A free filter is no better than a tripod. There is no way. You don’t want a free filter. It’s a piece of cheap glass you are using instead of the expensive, high-quality glass lens you have paid hundreds of money for. If you have to use a filter (protective or UV, CPL, ND), make sure it is good. I use B+W. B+W is the most expensive brand, but it’s for a good reason. They are of excellent quality and cause very few lens flares or other optical problems like some filters. I haven’t noticed any difference.
It is often forgotten how important a good camera bag can be. It is essential to have a bag that you can carry comfortably, which can hold all or most of your gear and protect it. Lowepro is my preferred camera bag, with the Slingshot series my favorite.
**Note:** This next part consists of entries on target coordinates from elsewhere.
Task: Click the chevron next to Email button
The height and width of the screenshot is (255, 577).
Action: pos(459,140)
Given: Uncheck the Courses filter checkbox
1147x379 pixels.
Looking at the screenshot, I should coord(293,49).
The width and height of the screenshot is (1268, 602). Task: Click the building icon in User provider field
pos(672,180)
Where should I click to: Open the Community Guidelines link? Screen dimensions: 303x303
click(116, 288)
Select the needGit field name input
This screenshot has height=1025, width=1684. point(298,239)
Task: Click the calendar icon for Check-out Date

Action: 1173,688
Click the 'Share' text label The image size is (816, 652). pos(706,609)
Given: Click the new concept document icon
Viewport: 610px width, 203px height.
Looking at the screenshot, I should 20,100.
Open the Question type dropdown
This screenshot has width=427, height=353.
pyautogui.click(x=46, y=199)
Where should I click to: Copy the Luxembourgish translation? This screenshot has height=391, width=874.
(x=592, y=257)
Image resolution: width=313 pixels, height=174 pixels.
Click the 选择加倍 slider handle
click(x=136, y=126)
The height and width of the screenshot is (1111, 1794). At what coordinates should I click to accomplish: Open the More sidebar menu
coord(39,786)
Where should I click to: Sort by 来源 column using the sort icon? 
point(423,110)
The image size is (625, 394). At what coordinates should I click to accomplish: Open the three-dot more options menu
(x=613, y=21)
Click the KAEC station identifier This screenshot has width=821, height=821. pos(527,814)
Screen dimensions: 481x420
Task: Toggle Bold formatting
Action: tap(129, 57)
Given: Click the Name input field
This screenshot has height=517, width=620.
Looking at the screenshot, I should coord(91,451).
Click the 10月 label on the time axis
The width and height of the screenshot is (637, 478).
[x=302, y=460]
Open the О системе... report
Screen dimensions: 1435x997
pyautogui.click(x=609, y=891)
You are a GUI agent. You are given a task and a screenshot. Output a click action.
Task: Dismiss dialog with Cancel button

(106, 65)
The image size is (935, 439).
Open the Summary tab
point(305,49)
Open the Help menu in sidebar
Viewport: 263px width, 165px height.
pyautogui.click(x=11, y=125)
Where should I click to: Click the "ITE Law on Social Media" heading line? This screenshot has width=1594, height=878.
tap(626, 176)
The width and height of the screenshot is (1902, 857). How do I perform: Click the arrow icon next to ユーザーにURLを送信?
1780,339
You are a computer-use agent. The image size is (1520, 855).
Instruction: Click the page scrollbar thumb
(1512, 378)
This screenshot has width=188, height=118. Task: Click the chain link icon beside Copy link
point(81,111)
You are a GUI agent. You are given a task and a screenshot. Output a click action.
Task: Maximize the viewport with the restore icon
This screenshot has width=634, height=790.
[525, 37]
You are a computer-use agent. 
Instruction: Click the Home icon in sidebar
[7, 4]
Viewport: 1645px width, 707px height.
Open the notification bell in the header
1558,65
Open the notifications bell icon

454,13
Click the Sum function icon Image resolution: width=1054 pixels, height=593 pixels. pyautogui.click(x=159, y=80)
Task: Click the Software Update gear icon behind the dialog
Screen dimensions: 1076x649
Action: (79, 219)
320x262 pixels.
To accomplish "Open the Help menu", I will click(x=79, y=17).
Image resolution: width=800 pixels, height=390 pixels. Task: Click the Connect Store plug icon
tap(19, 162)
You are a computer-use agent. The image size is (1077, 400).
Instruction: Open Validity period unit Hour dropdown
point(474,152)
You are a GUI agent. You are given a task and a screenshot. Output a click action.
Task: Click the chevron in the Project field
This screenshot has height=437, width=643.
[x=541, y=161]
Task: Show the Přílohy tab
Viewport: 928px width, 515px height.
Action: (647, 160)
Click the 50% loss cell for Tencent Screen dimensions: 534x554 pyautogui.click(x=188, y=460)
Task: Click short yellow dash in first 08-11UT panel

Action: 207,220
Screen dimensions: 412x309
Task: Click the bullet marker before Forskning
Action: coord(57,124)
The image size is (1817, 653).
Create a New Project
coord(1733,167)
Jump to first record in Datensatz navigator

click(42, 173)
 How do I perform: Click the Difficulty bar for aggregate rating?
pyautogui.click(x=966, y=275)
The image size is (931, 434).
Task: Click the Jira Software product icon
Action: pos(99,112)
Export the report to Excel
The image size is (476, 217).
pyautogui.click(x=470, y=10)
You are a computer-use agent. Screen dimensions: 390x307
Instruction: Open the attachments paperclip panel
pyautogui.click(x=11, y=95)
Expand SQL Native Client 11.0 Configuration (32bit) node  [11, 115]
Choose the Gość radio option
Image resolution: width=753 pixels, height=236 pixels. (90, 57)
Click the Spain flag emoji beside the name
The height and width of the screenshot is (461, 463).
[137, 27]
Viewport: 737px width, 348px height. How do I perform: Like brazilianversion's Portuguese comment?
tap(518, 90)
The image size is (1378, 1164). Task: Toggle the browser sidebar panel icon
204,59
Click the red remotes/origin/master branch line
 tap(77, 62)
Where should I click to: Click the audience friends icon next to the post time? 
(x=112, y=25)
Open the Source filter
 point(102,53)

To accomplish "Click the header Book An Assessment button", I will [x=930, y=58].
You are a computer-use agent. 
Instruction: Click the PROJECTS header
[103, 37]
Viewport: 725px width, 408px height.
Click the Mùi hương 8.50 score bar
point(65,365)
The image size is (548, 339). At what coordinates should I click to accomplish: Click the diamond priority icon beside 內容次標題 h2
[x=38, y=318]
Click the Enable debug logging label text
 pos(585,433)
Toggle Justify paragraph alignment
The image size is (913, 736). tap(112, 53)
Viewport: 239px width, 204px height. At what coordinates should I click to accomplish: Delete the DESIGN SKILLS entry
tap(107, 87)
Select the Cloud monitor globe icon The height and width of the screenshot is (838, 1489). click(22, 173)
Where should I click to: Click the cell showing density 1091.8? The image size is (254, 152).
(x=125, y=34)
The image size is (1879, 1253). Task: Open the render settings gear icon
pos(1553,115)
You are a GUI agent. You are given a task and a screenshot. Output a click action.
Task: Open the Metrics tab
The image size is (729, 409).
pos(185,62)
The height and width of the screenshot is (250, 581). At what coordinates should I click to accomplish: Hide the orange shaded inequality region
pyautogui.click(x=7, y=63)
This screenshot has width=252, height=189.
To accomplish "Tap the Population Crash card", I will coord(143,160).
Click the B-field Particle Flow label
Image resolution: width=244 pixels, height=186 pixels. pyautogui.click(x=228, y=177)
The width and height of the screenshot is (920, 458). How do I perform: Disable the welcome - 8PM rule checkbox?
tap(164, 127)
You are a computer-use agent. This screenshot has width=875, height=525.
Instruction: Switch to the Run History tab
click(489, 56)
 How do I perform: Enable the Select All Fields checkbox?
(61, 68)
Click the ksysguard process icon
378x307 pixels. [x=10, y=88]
It can carry a large camera body, up to three or four lenses, accessories, and more, depending on its size. You can check out their website to see the incredible design. You might also find other bags that are more appropriate. Their bags are top-quality, and I recommend them. You will see the All-Weather (AW) sign on your bag. This means that it has a protective cover that pulls out and completely covers your bag. It saved me many times during a sudden downpour.
That’s all I can think. I hope it helps.
Sorry for being limited to Canon and Nikon. I do know that other brands can make great stuff, but these are the ones I have used most, and I recommend them without reservation. I hope you guys understand!